[Records of finding words and elements]
## Start

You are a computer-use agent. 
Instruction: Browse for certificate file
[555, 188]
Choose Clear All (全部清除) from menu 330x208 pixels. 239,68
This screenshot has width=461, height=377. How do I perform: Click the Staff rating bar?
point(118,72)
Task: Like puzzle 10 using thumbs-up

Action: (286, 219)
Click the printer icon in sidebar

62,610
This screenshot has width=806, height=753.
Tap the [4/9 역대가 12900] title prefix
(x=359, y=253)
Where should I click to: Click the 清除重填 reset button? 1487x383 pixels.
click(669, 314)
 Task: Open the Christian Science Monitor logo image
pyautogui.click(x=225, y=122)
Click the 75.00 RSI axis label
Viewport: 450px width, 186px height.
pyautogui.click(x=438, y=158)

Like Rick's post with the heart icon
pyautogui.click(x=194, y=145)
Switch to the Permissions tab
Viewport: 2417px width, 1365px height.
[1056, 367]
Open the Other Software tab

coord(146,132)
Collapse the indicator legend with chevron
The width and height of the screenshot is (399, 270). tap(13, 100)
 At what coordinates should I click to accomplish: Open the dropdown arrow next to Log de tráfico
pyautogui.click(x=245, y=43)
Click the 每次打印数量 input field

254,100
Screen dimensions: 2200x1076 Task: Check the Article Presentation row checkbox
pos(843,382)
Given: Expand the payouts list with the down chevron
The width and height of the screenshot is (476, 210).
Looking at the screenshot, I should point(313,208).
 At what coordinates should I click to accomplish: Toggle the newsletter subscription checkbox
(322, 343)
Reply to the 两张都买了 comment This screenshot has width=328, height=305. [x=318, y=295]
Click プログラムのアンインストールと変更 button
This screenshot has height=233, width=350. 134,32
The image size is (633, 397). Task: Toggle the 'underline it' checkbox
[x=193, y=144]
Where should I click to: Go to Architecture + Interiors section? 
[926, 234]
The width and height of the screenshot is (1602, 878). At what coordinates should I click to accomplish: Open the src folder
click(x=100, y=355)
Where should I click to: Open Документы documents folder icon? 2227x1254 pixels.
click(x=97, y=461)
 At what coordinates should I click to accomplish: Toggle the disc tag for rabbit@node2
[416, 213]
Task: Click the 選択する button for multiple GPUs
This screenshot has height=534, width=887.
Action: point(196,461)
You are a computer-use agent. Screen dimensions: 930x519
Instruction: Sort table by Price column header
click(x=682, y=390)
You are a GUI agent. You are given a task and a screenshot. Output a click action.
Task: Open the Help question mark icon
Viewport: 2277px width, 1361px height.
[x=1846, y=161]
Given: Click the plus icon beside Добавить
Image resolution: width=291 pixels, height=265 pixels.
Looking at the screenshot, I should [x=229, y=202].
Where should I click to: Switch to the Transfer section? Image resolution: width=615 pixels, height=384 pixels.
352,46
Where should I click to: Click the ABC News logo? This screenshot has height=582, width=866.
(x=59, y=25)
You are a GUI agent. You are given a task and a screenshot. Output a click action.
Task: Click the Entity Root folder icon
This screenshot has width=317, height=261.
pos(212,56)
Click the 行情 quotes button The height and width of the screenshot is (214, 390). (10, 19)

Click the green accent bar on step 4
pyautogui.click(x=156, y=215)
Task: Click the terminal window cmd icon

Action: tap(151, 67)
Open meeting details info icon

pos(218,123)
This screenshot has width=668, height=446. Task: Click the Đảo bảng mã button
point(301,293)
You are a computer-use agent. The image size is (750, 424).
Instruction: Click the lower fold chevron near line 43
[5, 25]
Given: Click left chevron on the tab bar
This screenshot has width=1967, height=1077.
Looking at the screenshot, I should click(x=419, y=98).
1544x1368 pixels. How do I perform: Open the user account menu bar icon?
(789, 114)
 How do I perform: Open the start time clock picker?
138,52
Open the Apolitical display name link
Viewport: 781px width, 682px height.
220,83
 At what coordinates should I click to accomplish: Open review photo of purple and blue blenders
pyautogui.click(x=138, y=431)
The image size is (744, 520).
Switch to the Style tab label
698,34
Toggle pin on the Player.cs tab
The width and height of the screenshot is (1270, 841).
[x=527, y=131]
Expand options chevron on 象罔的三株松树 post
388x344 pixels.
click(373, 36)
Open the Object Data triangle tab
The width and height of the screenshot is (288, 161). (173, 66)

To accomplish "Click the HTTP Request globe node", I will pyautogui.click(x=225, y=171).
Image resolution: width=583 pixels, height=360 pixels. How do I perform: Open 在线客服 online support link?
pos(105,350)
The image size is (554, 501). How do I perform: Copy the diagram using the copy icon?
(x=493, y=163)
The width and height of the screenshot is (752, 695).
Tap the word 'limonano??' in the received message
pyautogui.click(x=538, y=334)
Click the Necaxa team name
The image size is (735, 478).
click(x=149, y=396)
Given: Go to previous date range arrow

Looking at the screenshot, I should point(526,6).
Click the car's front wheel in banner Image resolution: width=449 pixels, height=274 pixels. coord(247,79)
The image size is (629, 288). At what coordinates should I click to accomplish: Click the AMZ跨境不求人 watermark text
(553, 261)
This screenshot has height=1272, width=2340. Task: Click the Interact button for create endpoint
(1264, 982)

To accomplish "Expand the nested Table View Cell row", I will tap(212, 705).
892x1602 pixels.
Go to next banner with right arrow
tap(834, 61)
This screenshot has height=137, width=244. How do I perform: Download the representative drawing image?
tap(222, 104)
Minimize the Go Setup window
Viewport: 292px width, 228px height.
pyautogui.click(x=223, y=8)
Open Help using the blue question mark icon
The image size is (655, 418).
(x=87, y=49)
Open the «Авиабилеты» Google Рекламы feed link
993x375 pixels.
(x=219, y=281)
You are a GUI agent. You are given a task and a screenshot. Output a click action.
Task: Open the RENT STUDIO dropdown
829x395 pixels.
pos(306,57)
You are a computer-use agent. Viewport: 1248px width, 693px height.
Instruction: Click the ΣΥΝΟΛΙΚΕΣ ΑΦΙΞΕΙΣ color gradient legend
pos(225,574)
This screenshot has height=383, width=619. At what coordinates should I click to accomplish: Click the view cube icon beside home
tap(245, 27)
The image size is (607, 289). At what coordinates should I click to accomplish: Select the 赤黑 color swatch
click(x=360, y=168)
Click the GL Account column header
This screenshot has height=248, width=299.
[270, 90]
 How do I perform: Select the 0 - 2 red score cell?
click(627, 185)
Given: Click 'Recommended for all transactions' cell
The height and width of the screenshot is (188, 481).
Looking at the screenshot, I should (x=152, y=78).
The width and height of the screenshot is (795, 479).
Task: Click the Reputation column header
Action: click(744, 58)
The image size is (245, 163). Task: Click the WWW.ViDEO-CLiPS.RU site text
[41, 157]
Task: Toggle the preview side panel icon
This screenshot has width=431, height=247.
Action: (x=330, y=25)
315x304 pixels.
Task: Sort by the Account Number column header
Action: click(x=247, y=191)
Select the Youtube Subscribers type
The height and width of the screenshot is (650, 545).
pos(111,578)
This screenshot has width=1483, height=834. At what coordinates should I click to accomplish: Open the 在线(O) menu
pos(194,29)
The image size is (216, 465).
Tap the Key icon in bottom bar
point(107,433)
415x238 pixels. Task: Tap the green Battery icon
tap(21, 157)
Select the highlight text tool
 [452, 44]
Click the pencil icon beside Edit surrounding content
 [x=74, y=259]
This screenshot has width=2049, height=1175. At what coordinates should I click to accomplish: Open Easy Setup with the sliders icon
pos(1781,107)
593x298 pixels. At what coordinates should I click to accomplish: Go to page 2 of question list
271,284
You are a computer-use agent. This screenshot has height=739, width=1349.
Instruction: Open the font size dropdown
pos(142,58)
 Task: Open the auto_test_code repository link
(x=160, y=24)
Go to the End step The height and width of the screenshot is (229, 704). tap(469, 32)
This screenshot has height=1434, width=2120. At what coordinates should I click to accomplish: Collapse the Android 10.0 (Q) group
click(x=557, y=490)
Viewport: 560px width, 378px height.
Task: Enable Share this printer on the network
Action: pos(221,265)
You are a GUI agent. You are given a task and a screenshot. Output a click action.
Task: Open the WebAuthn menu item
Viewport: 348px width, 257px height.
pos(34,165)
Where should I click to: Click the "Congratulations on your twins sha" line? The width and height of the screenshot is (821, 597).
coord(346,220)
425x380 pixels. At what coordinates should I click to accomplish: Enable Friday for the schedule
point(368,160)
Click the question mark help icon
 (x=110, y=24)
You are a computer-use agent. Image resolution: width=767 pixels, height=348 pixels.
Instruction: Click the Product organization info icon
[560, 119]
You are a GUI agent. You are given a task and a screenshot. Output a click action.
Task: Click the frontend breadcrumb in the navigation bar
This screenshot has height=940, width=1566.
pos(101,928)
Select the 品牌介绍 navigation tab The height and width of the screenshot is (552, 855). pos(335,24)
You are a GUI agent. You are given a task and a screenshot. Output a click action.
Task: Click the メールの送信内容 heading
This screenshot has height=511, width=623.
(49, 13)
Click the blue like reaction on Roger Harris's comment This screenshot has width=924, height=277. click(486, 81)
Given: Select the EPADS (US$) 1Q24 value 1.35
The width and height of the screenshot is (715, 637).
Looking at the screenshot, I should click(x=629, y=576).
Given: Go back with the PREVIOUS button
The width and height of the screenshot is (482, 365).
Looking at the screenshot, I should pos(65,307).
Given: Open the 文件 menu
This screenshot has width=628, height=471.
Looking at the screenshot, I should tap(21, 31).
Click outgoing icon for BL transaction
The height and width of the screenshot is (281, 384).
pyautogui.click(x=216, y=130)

## End

EXERCISE PROMPT –
Put everything from the start of the data down to the line containing "point(118,72)" into a JSON list of strings, one string per line and with blank lines left out.

SOLUTION TO THE PROBLEM –
[
  "You are a computer-use agent. ",
  "Instruction: Browse for certificate file",
  "[555, 188]",
  "Choose Clear All (全部清除) from menu 330x208 pixels. 239,68",
  "This screenshot has width=461, height=377. How do I perform: Click the Staff rating bar?",
  "point(118,72)"
]